从半个小时前蔺确进餐厅,就坐在那鬼鬼祟祟地往他和许卓安这桌偷看。
“铭沉,下个月我想邀请你去海岛勘查项目,不知道你有没有空……”
司铭沉的注意力放在别处,自然听不进听许卓安在说什么。
只见蔺确站起身,似乎是要去厕所,结果“砰”地一身,撞到了身后推来的餐车。
餐车架子上的果酒、红酒瓶一震,红酒的液体撒进果酒杯里,服务员赶忙向他道歉:“先生,对不起对不起,抱歉我没注意到您,这果酒我帮您换一份吧。”
“没事没事,不用换了,就这杯吧。
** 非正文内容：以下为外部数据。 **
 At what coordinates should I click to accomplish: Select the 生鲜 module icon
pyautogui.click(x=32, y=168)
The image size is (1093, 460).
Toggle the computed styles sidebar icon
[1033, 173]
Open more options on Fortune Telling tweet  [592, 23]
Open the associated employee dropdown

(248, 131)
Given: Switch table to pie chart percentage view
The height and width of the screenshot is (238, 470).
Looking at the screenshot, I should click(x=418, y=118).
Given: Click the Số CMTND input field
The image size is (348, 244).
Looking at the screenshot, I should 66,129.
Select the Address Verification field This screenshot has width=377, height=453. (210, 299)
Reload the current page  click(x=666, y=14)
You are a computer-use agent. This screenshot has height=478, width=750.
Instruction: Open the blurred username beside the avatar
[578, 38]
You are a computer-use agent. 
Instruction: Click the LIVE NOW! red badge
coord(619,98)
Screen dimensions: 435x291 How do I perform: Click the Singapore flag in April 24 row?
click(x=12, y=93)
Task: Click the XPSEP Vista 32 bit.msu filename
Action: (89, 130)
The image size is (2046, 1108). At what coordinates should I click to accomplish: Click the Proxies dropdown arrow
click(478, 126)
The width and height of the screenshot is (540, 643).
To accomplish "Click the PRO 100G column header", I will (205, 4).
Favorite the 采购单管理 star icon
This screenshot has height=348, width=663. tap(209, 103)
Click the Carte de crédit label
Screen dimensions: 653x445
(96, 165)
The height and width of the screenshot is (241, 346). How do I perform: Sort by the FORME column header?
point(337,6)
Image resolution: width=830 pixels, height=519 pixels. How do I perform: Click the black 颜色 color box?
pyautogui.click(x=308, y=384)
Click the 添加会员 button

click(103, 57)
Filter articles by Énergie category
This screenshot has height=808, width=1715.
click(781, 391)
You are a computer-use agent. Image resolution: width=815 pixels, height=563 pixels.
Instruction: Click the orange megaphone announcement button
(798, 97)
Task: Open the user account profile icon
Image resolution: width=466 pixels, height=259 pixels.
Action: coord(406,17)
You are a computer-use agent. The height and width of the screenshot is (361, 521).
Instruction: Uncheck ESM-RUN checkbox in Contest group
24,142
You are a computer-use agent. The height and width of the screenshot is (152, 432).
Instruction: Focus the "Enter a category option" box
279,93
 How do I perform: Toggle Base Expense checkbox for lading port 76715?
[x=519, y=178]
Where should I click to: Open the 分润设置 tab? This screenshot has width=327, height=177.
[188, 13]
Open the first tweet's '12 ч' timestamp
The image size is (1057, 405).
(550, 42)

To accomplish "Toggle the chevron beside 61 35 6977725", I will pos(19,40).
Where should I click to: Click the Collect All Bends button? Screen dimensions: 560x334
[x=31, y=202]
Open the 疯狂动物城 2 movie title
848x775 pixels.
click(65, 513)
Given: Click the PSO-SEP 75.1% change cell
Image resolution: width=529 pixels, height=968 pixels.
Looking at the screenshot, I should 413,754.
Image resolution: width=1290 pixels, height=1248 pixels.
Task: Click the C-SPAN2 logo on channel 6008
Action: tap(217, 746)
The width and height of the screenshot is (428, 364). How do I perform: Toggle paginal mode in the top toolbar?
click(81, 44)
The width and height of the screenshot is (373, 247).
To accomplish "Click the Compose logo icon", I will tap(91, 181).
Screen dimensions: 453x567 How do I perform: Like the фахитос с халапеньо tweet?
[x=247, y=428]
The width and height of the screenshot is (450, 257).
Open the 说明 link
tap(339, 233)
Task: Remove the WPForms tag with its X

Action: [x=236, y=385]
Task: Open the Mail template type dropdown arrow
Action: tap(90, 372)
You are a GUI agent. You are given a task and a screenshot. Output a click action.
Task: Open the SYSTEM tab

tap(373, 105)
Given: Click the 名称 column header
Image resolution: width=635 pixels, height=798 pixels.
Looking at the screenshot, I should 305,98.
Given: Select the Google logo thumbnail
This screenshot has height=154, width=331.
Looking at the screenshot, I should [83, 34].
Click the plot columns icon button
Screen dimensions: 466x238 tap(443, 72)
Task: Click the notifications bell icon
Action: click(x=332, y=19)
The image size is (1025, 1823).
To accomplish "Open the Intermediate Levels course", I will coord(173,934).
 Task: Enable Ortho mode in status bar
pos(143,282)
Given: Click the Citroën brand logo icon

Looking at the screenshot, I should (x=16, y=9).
”蔺确表示小事而已,没大碍,不想那么麻烦。
他抬头就对上司铭沉的视线,正盯着自己,不知是不是看错了,他的嘴角带着一抹笑意。
蔺确被看得有点心虚,回看了两眼,司铭沉还是在看着自己,仿佛看透一切。
许卓安顺着司铭沉的视线转过头,疑惑地看向身后,却没看出什么问题。
“怎么了?铭沉。”他问。
“没事。”司铭沉收回视线。
蔺确喝了一口果酒,里面混合着一股红酒的味道,是刚才不小心串的味,还挺好喝的。
他时刻注意着司铭沉那边的情况,似乎没有要签字的意思,许卓安的助理还把合同撤走了。
蔺确终于松了口气,可以好好点菜吃个饭了。
就在他准备叫服务员的时候,一股热流突然从脊椎冒出来,直窜头顶。
怎么回事,为什么突然感觉好热,是喝酒的原因吗?不应该,他酒量没那么差。
浑身燥热得不正常。
司铭沉注意到蔺确的变化,原本在安静吃甜品,突然变得坐立不安,一副焦躁难耐的模样。
他看见蔺确结了账,匆忙往餐厅外走去。
“我有事,先走了。”司铭沉突然起身要走。
许卓安刚给他倒好红酒,愣了一瞬,有点急了:“铭沉,这红酒刚上,我特地给你带来的。”
结果司铭沉根本没听他的,走得干脆利落,他伸手想去拦住,却没来得及,连司铭沉的衣摆都没碰到,人就匆匆忙忙快步走出餐厅,连个背影都没给他留。
“操!”许卓安忽然把高脚杯砸在地上,发出一阵巨响,引起周围人的侧目,他的肩膀气得发抖,像是变了一个人,与方才那个一副温文儒雅、矜贵有教养的人大不相同。
又失手了,不仅被司铭沉发现了合同的漏洞,连红酒里下药都没成功。
为什么?
为什么司铭沉的眼里从来都没有自己。
“许总。”助理走上前。
他瞥了那红酒一眼,表情刻薄狠厉,用湿巾擦掉手上的红酒渍,“把东西处理干净。”